Still, he knows that he’s lucky. He wasn’t impacted by the tornado in Nashville and is thankful that he and his family are all healthy. Even with his football dreams lingering in front of him, he knows that big picture, the important things are taken care of. He’s by himself in Athens at the moment, finishing off his degree in secondary education.
Should he hear his name on draft night, or get a call from a team in the moments after the draft, he wanted to be in the U.S., just in case NFL mini-camps take place in some form as scheduled in May. Whatever the outcome of the NFL draft, Rourke wanted to have his family with him. He’s been the one under the lights — until this past year at least, when his brother Kurtis arrived at Ohio as a freshman quarterback — but it’s been a family journey the whole way.
Nathan, Kurtis and their mom Robyn moved from Oakville to Elwood, Ala. in Nathan’s senior year of high school so he could play at Edgewood Academy (dad Larry stayed in Ontario to continue working). That opened the door to college football opportunities and to where he is in the present day. Whatever happens next weekend, it won’t be the same without his family around him.
“On draft day, when you’re so close to your dream, it might not happen. I don’t know what’s going to happen with that. I’m trying to keep my expectations to a reasonable level,” he said.
“If it doesn’t work out the way that I think it should, you’d love to have family there to support you and hug them and do all of those different things and share that with them. I’d like to be with them for that moment, particularly.”

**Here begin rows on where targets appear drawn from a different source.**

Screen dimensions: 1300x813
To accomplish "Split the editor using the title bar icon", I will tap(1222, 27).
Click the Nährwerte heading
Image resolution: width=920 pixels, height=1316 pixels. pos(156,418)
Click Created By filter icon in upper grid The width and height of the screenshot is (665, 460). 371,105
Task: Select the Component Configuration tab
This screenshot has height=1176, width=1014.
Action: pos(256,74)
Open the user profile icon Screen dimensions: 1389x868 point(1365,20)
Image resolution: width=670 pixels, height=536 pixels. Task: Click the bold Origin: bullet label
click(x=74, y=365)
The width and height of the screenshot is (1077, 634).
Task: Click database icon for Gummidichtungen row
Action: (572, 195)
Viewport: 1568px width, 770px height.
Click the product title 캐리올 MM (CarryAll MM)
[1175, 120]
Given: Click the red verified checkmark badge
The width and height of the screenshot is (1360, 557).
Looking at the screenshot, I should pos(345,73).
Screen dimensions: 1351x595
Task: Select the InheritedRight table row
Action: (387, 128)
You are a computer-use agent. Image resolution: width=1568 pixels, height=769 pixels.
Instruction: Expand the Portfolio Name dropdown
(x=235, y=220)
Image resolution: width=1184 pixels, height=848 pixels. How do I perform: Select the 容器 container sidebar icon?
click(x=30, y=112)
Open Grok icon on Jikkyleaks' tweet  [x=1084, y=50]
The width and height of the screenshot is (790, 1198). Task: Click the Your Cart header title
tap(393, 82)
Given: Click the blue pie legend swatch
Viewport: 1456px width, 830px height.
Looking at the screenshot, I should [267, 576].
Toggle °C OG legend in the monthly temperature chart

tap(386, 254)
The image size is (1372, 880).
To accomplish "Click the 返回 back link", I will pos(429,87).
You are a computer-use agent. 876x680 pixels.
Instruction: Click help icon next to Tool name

If there isn’t an NFL opportunity there for him after next weekend, it’s a safe bet that there would be a CFL opportunity for him a few days later. Asked about Rourke’s potential for the April 30 CFL draft, one CFL GM simply said, “He is legit.” He thought that the only thing that might force a team to wait on choosing Rourke later in Canada was the distinct possibility of an NFL team giving him a shot.
Whichever team gives him that shot, Rourke is ready to contribute. He was emotional about his time at Ohio coming to an end, but that next step is in front of him and he’s ready to take it.
“I think on the field every single year, I wanted to become a better passer,” he said.
“I wanted to improve as a passer and improve in my completion percentage and become more efficient and take better care of the ball. I showed that every single year. I think my statistics were better as a passer every single year.
“The biggest thing off the field — kind of on the field as well, though — is that as you grow in a program, your leadership role expands. I was very fortunate to be a captain for two years, to be a part of our unity council and…help bring some of the young guys along.
“Throughout my career in Ohio, I’ve grown in my faith and I took a step toward that instead of some of the things that college life might attract you to and became more devoted to that. That was a big step in personal growth. There’s been some really cool things that have happened through football there.”